_EXERCISE DIRECTIONS_: Only one span of the listing below is wanted: the lines from the one with "Daftar Arsip Foto" through the one with "Rifiuta tutto (293, 2556)", reproduced exactly, both ends kept.

_EXCERPTED RECORDS_:
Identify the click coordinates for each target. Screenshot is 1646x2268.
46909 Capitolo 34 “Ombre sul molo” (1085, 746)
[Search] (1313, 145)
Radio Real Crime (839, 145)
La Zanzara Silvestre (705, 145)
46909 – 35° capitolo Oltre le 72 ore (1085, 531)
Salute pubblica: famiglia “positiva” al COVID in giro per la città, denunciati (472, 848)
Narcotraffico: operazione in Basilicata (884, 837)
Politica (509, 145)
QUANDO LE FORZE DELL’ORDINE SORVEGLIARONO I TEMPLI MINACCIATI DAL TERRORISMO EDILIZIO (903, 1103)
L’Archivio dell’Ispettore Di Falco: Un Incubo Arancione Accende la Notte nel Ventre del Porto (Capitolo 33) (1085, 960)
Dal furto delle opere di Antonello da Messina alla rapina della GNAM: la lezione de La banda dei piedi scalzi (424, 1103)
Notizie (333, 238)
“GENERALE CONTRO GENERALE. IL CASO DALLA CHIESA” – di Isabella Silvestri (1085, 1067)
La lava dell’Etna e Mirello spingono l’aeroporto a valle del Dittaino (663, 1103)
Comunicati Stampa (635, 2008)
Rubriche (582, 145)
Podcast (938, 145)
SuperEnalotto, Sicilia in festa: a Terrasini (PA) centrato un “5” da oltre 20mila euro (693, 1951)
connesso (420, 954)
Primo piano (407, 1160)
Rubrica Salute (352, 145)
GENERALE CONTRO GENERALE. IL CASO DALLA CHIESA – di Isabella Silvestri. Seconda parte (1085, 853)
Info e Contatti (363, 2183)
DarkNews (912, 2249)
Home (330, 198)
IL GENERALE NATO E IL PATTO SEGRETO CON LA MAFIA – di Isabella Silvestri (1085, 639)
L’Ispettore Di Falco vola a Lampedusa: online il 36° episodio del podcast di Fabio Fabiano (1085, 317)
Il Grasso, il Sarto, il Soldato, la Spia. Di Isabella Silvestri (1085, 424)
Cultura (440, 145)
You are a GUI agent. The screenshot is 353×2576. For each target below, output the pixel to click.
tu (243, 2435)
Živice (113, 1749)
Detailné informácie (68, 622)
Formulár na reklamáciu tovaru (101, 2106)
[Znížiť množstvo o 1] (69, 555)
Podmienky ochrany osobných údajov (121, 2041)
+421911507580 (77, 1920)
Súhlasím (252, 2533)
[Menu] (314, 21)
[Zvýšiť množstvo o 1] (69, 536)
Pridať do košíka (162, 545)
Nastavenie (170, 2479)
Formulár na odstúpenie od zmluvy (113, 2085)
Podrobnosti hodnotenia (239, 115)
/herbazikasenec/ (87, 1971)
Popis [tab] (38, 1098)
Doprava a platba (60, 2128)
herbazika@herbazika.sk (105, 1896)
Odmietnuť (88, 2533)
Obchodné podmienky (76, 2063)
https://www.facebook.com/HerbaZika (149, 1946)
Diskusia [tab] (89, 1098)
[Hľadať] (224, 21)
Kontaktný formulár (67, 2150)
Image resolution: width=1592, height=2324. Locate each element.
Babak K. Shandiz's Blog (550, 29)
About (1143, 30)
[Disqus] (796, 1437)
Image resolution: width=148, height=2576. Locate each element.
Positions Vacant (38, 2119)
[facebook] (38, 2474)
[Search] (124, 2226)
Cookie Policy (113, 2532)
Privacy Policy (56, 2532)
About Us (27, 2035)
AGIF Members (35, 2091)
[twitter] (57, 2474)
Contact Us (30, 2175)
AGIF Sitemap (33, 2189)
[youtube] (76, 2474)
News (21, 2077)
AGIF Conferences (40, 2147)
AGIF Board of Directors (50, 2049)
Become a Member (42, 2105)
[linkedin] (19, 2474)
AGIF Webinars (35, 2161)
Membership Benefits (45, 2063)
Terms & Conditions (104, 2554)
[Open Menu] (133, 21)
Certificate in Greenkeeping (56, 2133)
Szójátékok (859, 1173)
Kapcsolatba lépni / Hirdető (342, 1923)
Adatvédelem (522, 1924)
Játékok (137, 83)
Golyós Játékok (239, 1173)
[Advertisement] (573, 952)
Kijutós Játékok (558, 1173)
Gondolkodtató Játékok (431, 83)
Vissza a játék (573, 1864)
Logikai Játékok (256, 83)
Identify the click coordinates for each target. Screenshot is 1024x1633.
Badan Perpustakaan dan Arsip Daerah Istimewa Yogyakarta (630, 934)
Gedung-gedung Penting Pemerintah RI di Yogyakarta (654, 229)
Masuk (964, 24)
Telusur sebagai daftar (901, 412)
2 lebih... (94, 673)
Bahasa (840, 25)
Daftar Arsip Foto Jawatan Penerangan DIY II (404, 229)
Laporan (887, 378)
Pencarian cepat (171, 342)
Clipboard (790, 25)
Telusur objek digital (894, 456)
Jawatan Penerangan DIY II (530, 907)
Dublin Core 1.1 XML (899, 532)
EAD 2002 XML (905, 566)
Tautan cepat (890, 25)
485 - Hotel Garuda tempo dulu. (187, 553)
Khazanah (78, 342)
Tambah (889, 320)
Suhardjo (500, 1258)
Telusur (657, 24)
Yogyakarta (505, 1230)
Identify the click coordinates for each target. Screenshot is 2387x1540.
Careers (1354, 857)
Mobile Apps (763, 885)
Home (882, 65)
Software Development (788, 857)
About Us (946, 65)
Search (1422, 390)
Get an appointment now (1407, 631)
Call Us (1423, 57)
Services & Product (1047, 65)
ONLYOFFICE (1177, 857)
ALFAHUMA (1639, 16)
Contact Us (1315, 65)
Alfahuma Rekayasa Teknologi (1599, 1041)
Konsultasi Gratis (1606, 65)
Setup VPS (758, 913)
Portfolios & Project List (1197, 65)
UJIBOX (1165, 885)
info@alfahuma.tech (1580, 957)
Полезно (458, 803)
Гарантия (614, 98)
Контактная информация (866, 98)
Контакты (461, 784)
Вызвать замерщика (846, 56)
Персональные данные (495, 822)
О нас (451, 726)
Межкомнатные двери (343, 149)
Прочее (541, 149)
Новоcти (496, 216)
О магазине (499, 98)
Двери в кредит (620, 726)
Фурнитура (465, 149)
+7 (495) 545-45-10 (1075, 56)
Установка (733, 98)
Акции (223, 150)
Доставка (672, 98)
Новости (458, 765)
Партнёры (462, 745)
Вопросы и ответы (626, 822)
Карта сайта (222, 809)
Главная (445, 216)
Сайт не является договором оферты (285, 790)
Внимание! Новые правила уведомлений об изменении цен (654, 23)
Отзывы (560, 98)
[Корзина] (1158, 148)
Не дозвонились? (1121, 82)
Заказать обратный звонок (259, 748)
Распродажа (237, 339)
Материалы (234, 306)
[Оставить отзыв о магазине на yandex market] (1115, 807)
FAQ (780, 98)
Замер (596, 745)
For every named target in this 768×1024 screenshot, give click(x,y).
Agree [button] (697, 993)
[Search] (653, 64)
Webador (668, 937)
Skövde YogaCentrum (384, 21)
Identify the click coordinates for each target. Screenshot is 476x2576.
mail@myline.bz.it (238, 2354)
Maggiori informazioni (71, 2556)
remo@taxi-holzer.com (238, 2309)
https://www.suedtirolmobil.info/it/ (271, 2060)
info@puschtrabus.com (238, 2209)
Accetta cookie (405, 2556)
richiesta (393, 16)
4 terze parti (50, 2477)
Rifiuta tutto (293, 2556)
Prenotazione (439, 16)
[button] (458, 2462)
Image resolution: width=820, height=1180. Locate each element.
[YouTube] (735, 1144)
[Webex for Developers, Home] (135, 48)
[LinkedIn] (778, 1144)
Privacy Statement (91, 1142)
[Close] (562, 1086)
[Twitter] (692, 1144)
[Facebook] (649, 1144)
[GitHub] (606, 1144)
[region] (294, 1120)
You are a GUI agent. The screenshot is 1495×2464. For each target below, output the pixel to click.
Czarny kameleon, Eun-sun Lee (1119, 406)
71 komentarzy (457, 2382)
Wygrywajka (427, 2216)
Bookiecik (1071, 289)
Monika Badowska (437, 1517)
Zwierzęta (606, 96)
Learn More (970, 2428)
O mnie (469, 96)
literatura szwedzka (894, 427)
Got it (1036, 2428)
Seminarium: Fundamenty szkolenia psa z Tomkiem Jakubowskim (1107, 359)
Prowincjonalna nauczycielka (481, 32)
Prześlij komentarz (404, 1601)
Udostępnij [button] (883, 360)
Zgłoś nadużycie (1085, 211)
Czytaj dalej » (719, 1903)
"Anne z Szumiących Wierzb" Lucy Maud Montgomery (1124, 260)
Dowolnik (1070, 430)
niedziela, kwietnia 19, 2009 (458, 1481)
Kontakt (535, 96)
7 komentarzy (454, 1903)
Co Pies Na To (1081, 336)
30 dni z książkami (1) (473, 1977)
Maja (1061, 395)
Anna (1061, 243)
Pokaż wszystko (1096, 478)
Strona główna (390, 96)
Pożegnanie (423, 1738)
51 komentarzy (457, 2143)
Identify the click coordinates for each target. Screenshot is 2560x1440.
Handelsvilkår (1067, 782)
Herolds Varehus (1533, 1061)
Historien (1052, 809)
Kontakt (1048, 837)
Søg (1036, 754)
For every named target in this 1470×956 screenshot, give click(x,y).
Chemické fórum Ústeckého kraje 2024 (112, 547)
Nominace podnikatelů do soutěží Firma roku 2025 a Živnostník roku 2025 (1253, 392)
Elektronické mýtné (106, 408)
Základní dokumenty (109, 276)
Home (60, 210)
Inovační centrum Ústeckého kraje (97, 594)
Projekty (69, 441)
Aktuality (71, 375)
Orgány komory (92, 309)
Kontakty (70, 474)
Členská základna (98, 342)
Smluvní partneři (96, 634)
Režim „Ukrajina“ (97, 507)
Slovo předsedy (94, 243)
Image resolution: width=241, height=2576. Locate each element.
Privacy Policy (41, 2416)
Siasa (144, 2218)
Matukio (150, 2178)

_EXERCISE RESULT_:
Daftar Arsip Foto Jawatan Penerangan DIY II (404, 229)
Laporan (887, 378)
Pencarian cepat (171, 342)
Clipboard (790, 25)
Telusur objek digital (894, 456)
Jawatan Penerangan DIY II (530, 907)
Dublin Core 1.1 XML (899, 532)
EAD 2002 XML (905, 566)
Tautan cepat (890, 25)
485 - Hotel Garuda tempo dulu. (187, 553)
Khazanah (78, 342)
Tambah (889, 320)
Suhardjo (500, 1258)
Telusur (657, 24)
Yogyakarta (505, 1230)
Identify the click coordinates for each target. Screenshot is 2387x1540.
Careers (1354, 857)
Mobile Apps (763, 885)
Home (882, 65)
Software Development (788, 857)
About Us (946, 65)
Search (1422, 390)
Get an appointment now (1407, 631)
Call Us (1423, 57)
Services & Product (1047, 65)
ONLYOFFICE (1177, 857)
ALFAHUMA (1639, 16)
Contact Us (1315, 65)
Alfahuma Rekayasa Teknologi (1599, 1041)
Konsultasi Gratis (1606, 65)
Setup VPS (758, 913)
Portfolios & Project List (1197, 65)
UJIBOX (1165, 885)
info@alfahuma.tech (1580, 957)
Полезно (458, 803)
Гарантия (614, 98)
Контактная информация (866, 98)
Контакты (461, 784)
Вызвать замерщика (846, 56)
Персональные данные (495, 822)
О нас (451, 726)
Межкомнатные двери (343, 149)
Прочее (541, 149)
Новоcти (496, 216)
О магазине (499, 98)
Двери в кредит (620, 726)
Фурнитура (465, 149)
+7 (495) 545-45-10 (1075, 56)
Установка (733, 98)
Акции (223, 150)
Доставка (672, 98)
Новости (458, 765)
Партнёры (462, 745)
Вопросы и ответы (626, 822)
Карта сайта (222, 809)
Главная (445, 216)
Сайт не является договором оферты (285, 790)
Внимание! Новые правила уведомлений об изменении цен (654, 23)
Отзывы (560, 98)
[Корзина] (1158, 148)
Не дозвонились? (1121, 82)
Заказать обратный звонок (259, 748)
Распродажа (237, 339)
Материалы (234, 306)
[Оставить отзыв о магазине на yandex market] (1115, 807)
FAQ (780, 98)
Замер (596, 745)
For every named target in this 768×1024 screenshot, give click(x,y).
Agree [button] (697, 993)
[Search] (653, 64)
Webador (668, 937)
Skövde YogaCentrum (384, 21)
Identify the click coordinates for each target. Screenshot is 476x2576.
mail@myline.bz.it (238, 2354)
Maggiori informazioni (71, 2556)
remo@taxi-holzer.com (238, 2309)
https://www.suedtirolmobil.info/it/ (271, 2060)
info@puschtrabus.com (238, 2209)
Accetta cookie (405, 2556)
richiesta (393, 16)
4 terze parti (50, 2477)
Rifiuta tutto (293, 2556)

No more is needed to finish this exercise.